• EXERCISE: Retype the rows below word for word, starting at the first row and ending at the line that contains "[x=334, y=408]".
-- begin --
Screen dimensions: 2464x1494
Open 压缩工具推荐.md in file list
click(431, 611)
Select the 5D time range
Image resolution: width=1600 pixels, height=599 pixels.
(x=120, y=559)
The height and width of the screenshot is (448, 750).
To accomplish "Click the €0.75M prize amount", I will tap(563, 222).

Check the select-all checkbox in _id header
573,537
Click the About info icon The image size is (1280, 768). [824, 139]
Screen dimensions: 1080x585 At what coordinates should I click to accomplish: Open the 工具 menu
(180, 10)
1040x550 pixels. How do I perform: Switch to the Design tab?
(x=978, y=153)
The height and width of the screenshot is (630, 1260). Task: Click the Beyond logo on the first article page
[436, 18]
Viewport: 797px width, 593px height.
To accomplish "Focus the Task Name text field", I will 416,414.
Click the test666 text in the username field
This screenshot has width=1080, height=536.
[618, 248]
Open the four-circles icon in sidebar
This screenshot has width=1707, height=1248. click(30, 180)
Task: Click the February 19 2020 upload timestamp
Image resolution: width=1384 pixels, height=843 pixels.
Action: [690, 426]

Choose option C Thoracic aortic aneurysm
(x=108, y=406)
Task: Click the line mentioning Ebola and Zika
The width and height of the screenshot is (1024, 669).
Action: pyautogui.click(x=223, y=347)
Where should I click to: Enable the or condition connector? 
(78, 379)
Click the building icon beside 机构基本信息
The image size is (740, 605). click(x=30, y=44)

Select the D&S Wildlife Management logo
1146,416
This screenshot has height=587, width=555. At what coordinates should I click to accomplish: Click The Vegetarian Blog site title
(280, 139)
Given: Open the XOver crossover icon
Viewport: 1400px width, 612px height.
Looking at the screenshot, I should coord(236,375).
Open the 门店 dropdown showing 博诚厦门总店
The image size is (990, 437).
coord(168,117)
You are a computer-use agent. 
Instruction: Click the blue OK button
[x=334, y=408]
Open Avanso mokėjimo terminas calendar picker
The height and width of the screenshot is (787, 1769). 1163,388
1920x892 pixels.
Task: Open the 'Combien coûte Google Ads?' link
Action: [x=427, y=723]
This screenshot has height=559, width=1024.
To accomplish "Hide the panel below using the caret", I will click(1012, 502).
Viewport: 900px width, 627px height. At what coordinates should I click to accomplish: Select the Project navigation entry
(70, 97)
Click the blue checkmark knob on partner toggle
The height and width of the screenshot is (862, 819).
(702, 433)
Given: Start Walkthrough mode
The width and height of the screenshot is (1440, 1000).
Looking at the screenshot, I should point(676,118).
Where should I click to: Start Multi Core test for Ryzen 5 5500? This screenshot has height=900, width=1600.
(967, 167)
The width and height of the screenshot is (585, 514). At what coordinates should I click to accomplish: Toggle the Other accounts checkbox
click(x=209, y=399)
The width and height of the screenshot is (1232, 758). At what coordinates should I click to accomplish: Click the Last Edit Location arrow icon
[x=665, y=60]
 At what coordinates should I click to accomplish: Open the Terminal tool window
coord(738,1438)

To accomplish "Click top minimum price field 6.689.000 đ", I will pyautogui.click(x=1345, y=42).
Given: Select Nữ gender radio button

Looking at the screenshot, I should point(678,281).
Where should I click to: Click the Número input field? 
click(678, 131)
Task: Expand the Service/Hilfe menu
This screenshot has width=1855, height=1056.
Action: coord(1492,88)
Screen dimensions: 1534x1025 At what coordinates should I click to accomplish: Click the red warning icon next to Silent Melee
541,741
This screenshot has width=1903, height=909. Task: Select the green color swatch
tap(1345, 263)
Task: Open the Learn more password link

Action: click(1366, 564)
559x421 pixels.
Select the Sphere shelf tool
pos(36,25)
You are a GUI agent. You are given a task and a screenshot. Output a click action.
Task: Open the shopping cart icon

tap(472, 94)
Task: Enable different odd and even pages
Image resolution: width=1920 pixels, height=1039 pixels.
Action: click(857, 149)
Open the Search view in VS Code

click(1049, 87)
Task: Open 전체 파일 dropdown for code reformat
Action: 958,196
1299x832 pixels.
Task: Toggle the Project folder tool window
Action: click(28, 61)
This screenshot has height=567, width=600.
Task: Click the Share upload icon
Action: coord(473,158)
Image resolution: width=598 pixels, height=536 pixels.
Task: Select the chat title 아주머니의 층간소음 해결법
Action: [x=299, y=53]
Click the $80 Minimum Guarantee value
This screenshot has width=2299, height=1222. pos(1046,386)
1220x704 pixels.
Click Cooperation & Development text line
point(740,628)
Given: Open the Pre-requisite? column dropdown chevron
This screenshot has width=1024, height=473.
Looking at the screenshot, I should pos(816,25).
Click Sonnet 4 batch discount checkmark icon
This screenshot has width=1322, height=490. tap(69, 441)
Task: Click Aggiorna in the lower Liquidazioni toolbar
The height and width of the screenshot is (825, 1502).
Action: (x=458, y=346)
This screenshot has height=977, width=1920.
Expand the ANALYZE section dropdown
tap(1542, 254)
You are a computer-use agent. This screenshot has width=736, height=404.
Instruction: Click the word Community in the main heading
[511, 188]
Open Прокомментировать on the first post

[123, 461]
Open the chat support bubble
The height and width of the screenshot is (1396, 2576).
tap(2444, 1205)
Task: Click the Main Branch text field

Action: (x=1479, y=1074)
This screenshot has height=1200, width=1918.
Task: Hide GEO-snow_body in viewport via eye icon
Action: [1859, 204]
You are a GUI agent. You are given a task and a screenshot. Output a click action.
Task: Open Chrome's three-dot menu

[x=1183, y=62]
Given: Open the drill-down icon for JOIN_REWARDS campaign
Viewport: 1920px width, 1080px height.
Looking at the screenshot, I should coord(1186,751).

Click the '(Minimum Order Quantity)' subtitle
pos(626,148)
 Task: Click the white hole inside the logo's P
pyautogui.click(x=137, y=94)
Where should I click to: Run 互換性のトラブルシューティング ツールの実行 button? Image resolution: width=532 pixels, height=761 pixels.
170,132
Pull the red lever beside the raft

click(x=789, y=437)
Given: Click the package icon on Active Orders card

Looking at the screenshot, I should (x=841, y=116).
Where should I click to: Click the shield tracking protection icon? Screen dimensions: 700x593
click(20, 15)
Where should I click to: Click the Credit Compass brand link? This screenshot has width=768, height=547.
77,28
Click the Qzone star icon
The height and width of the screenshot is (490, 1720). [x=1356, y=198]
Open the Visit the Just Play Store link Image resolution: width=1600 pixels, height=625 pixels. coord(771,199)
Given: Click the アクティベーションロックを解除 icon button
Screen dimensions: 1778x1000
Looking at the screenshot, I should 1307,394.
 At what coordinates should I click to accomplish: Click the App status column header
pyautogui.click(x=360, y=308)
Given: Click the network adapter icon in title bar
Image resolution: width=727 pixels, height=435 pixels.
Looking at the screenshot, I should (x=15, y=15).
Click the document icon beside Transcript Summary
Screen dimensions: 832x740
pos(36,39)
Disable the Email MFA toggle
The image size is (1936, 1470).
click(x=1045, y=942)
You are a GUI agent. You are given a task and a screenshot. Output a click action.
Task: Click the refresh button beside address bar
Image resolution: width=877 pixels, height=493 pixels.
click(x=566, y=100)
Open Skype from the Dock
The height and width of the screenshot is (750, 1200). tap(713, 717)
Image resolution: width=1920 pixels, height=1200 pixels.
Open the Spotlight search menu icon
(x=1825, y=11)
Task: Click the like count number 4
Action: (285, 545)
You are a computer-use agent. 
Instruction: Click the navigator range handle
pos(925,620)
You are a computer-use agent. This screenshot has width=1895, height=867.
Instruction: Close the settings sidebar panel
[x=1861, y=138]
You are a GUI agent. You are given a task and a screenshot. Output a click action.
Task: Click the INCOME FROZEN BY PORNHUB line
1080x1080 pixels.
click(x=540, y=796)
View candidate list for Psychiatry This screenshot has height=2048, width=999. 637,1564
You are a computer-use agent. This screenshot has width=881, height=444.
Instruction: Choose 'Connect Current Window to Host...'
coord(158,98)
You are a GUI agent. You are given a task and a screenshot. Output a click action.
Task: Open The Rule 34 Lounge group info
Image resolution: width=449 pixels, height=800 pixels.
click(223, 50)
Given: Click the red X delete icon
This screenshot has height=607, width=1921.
-- end --
• TASK RESULT:
Screen dimensions: 2464x1494
Open 压缩工具推荐.md in file list
click(431, 611)
Select the 5D time range
Image resolution: width=1600 pixels, height=599 pixels.
(x=120, y=559)
The height and width of the screenshot is (448, 750).
To accomplish "Click the €0.75M prize amount", I will tap(563, 222).

Check the select-all checkbox in _id header
573,537
Click the About info icon The image size is (1280, 768). [824, 139]
Screen dimensions: 1080x585 At what coordinates should I click to accomplish: Open the 工具 menu
(180, 10)
1040x550 pixels. How do I perform: Switch to the Design tab?
(x=978, y=153)
The height and width of the screenshot is (630, 1260). Task: Click the Beyond logo on the first article page
[436, 18]
Viewport: 797px width, 593px height.
To accomplish "Focus the Task Name text field", I will 416,414.
Click the test666 text in the username field
This screenshot has width=1080, height=536.
[618, 248]
Open the four-circles icon in sidebar
This screenshot has width=1707, height=1248. click(30, 180)
Task: Click the February 19 2020 upload timestamp
Image resolution: width=1384 pixels, height=843 pixels.
Action: [690, 426]

Choose option C Thoracic aortic aneurysm
(x=108, y=406)
Task: Click the line mentioning Ebola and Zika
The width and height of the screenshot is (1024, 669).
Action: pyautogui.click(x=223, y=347)
Where should I click to: Enable the or condition connector? 
(78, 379)
Click the building icon beside 机构基本信息
The image size is (740, 605). click(x=30, y=44)

Select the D&S Wildlife Management logo
1146,416
This screenshot has height=587, width=555. At what coordinates should I click to accomplish: Click The Vegetarian Blog site title
(280, 139)
Given: Open the XOver crossover icon
Viewport: 1400px width, 612px height.
Looking at the screenshot, I should coord(236,375).
Open the 门店 dropdown showing 博诚厦门总店
The image size is (990, 437).
coord(168,117)
You are a computer-use agent. 
Instruction: Click the blue OK button
[x=334, y=408]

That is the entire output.